Somehow over the last month, the Knicks have slowly evolved into the league’s most complete team. Baron Davis will likely make his debut this week as the backup point guard and the Knicks future rests on how well Carmelo Anthony integrates into the new-look Knicks offense and whether his co-stars can continue hiding his glaring deficiencies on defense.
It’s too early too tell where the Knicks rank in the NBA’s elite hierarchy, but the question now has to be asked, is this the best D’Antoni coached team yet? It’s a tall order.
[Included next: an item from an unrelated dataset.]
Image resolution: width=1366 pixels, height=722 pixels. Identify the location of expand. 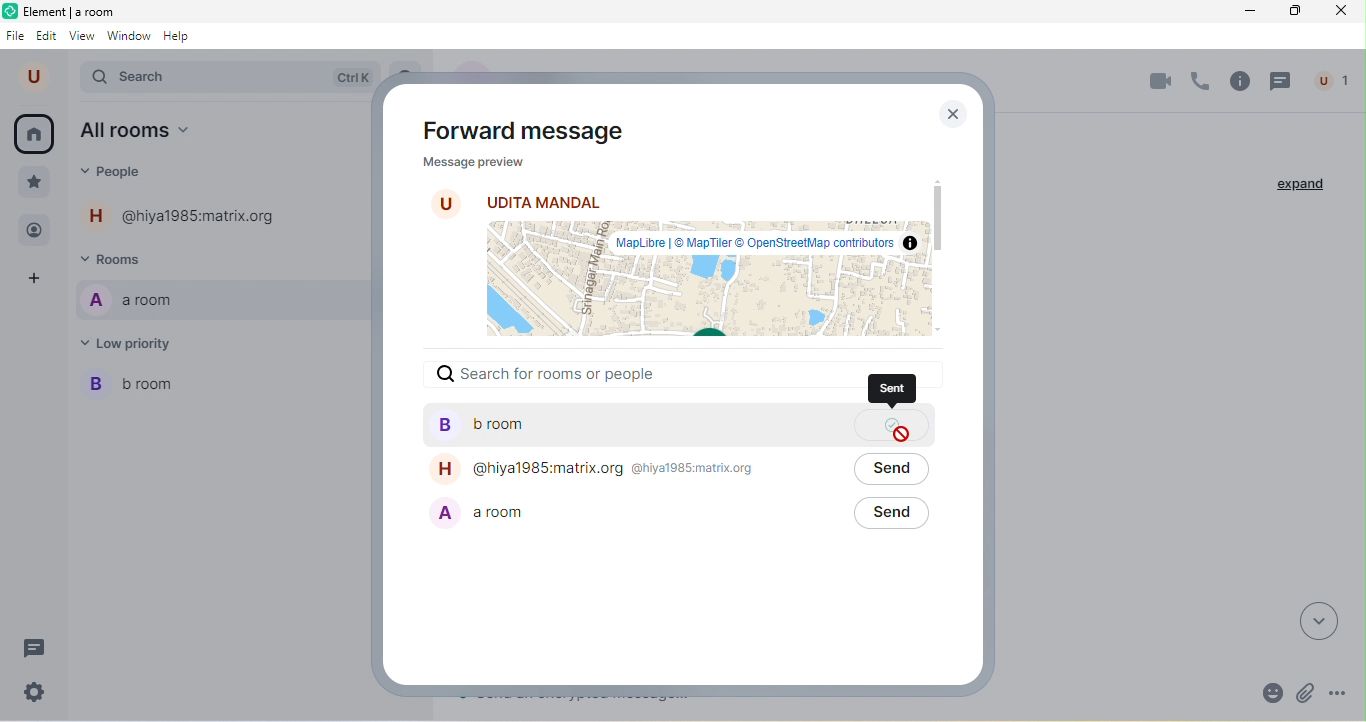
(1301, 185). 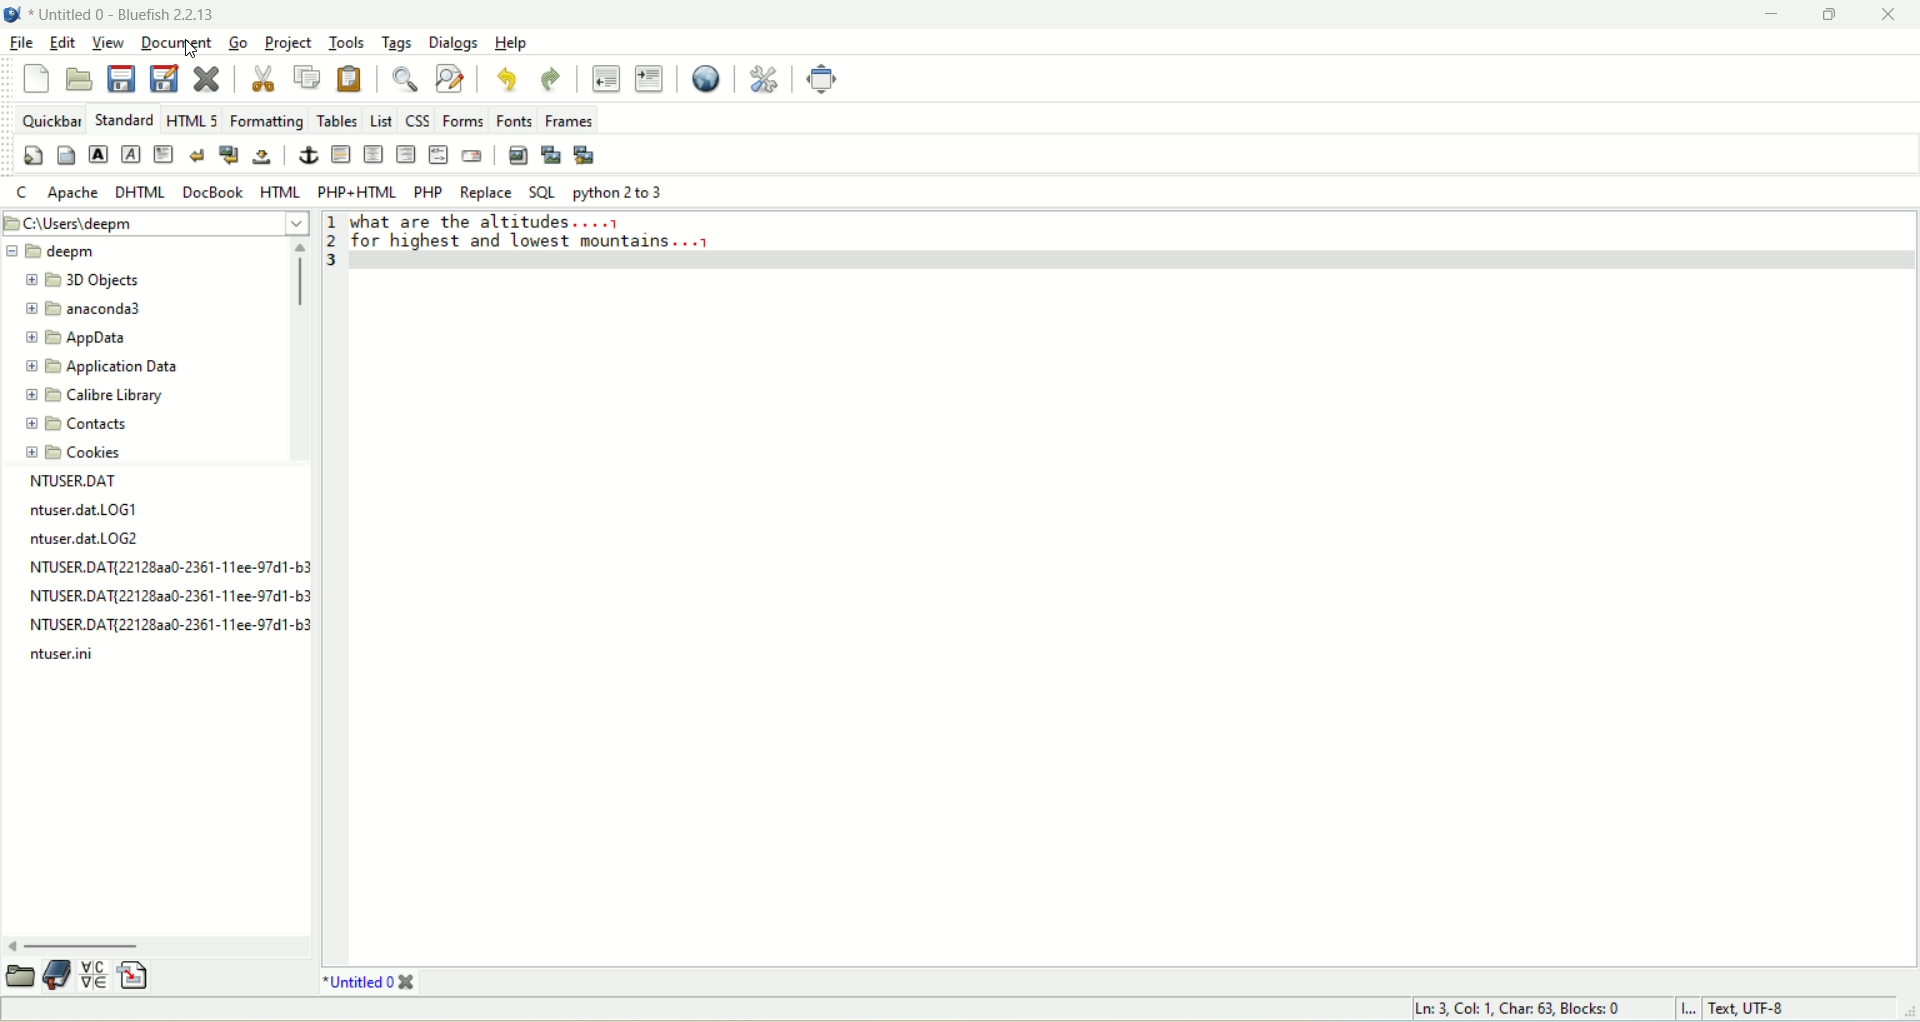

Seven years ago, Mike D’Antoni began his first full season as Suns head coach. Thanks in part to one of the most deepest rosters in the league, Phoenix rolled to a 62-win season and had one of the most prolific offensive seasons in league history.
That year the Suns offense averaged 110 points per game but allowed a league-worst average of 103 points per. However, the Suns frenetic offensive pace skewed those statistics. In reality, the 117 points they allowed per 100 possessions was 17th in the NBA.
Seven Knicks players currently average in double figures but the Knicks only average 95 points per game but average the second highest number of possessions per 48 minutes.
The Knicks season stats are irrelevant since Lin took the helm of the Knicks offense only three weeks ago. Even using only a nine game sample size, these Knicks are very different than the Seven Second or Less Suns. Sunday was only the seventh time in the last nine games that the Knicks scored more than 100 points. The Suns regularly scored 100 in three quarters.
Ultimately, the Suns were unable to overcome their defensive ineptitude. However, these Knicks are sixth in the NBA in defensive efficiency this season
Like Lin, Nash was able to get into the lane but Nash also had the ability to consistently pull-up and knock down a midrange jumper off the dribble. At point guard, Nash was the golden standard of D’Antoni point guards. However, Lin has been more active scoring in the paint. Whether he’ll continue averaging 25 plus a night when Carmelo returns to the lineup remains to be seen.
However, both Lin and Nash were the heartbeat to D’Antoni’s teams. After Nash injured his thigh against the Indiana Pacers in mid-December, the Suns lost five straight games in his absence. And lost a sixth to the San Antonio Spurs in his first game back. It was their longest losing streak of over two games throughout the entire regular season. Meanwhile, the Knicks have won eight of nine games since Lin took over an 8-15 team.
What most forget is that the ’05 Suns also had a young Joe Johnson, Shawn Marion in his prime, Quentin Richardson, Jim Jackson and Leandro Barbosa. JR Smith is a more athletic, better shooting version of Joe Johnson.
The only constant besides the coaching staff on both teams is power forward Amare Stoudemire. However, in 2005, Stoudemire was forced to play center in a small Suns lineup. Seven years late, Stoudemire has shifted to his natural power forward position but has been passive and incredibly inconsistent. His defense is so lazy that the Suns actually experimented with sticking 6-5 guard Iman Shumpert on 7-footer Dirk Nowitzki.
Tyson Chandler is the defensive ex-factor that D’Antoni lacked in Phoenix. Chandler attacks the boards like it insulted his momma, he’s formed a symbiotic connection with Lin on the pick and roll and he defends the paint like a bird guards its nest. Meanwhile, the most talented scorer on the Knicks roster hasn’t even suited up since injuring his groin in Lin’s first start. However, Anthony scored only 11 points in 35 minutes when Lin took over the Nets game.
Frank Ocean’s favorite NBA player, Steve Novak (cane) has also quietly emerged as a three-point specialist. While Landry Fields has been the starter for much of the season, it’s likely he’ll come off the bench in the aftermath of JR Smith’s signing. Rookie Iman Shumpert isn’t as quick as Leandro Barbosa but he is bigger, stronger and a better defender, which pretty much encapsulates the comparison between the two teams.
The Knicks don’t have the same quick strike scoring ability as the 04-05 Suns, however, the major difference is that this team has the personnel to play a half court style, which the Suns struggled to do in the playoffs for much of Nash and D’Antoni’s tenure together. Most importantly, they defend much better and are designed to compete against anyone during the grind of a seven-game series against anyone in the league. D’Antoni’s Suns teams were offensive juggernauts but couldn’t transition their style of play to the playoffs. If D’Antoni can’t make a statement in the Eastern Conference playoffs with this unit, then he doesn’t deserve to return next season.